Panama will deport US-bound migrants who enter the country through the notoriously dangerous stretch of jungle known as the Darien Gap, president-elect Jose Raul Mulino said Thursday.

"In order to do away with the odyssey that is the Darien Gap ... with international aid we will begin a process of repatriation, in full compliance with the human rights of all the people there," Mulino said in a speech to the election body that formally declared him president after last Sunday's polls.

The 165-mile (265-kilometer) Darien Gap, which lies on the border with Colombia to the south, has become a key corridor for migrants heading from South America through Central America and Mexico in hopes of reaching the United States and a chance at a better life there.

They face dense jungle, treacherous terrain, wild animals and violent criminal gangs that extort, kidnap and abuse them.

In 2023, a record 520,000 people -- most of them Venezuelans -- crossed through the gap. About 120,000 of them were children.

In 2022, 62 people died on the trek. The provisional count for 2023 stands at 34.

So many people come through the Darien Gap that the Panamanian government has set up facilities and earmarked resources to aid them.

But Mulino, a conservative lawyer aged 64, pledged during the election campaign that he would shut it down.

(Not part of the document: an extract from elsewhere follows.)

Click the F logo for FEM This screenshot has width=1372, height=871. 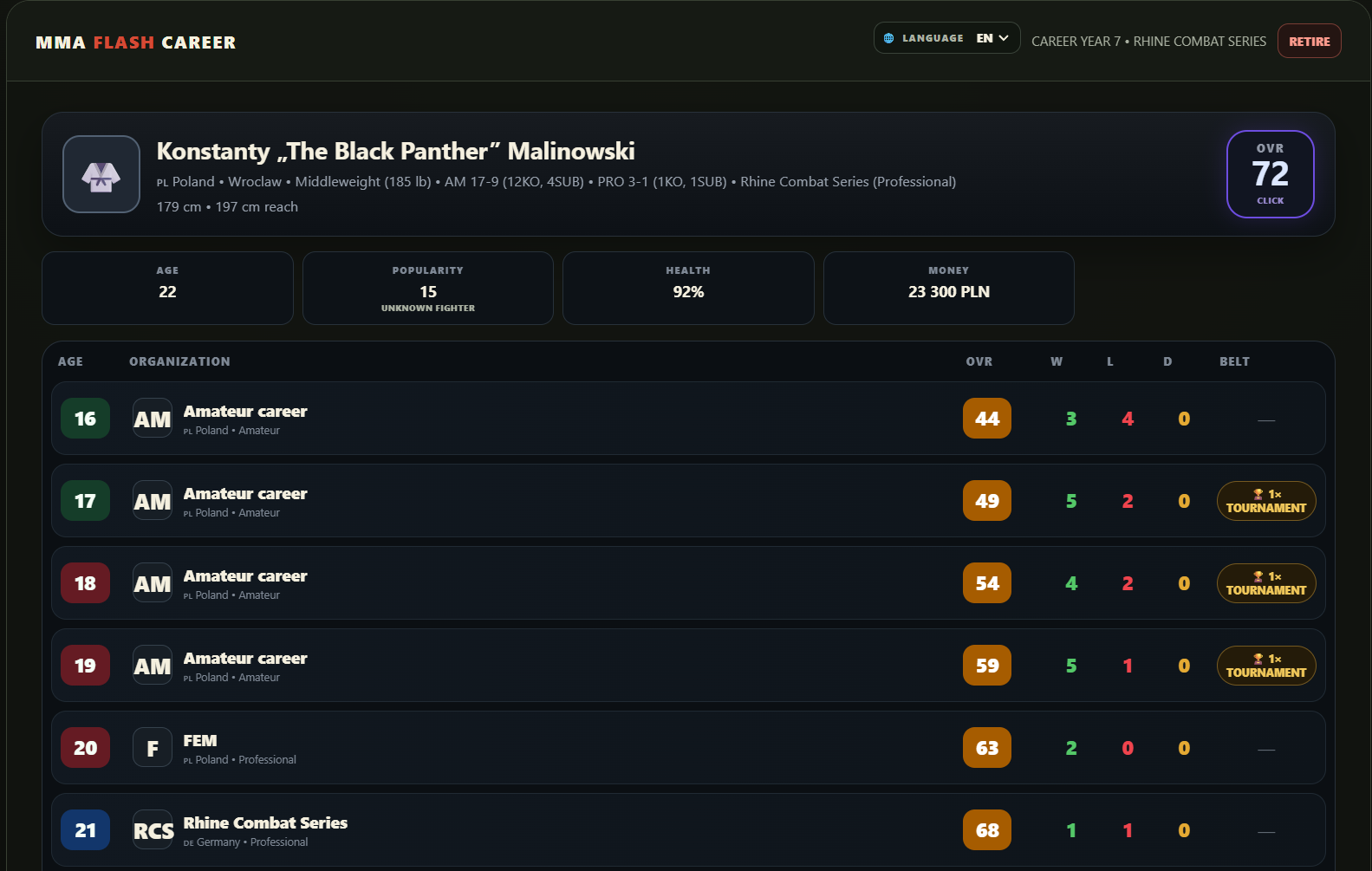click(x=153, y=748)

"Those who are down there (in South America) and those who would like to come, need to know that whoever arrives here is going to be sent back to their country of origin," Mulino said Thursday.

"Our Darien is not a transit route, no sir. It is our border."

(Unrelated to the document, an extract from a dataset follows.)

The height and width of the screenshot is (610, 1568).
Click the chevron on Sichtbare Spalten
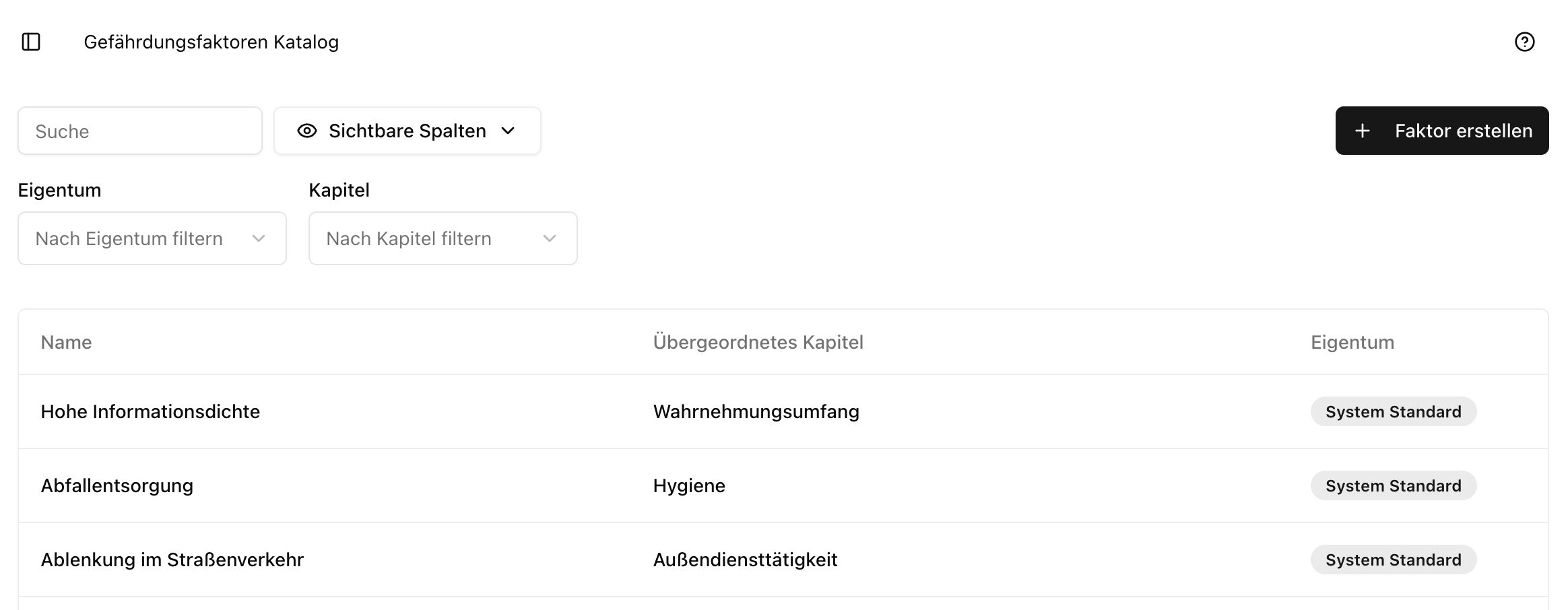click(509, 131)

Mulino is the protege of popular former president Ricardo Martinelli, who could not run because he lost an appeal against a money-laundering conviction.

Most Panamanians believe Martinelli will wield control from behind the scenes, according to a recent poll.

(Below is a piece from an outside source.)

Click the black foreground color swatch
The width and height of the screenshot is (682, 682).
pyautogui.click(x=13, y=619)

Mulino's election comes as the Central American country grapples with deep-rooted corruption, a severe drought that has hobbled the economically critical Panama Canal, and a stream of US-bound migrants passing through its jungles.

While most of those crossing the Darien are fleeing an economic crisis in Venezuela, migrants from Africa and Asia also use the remote rainforest in their bids to reach the United States.

"The border of the United States, instead of being in Texas, moved to Panama," Mulino, who served as security minister during Martinelli's 2009-2014 presidency, said last month.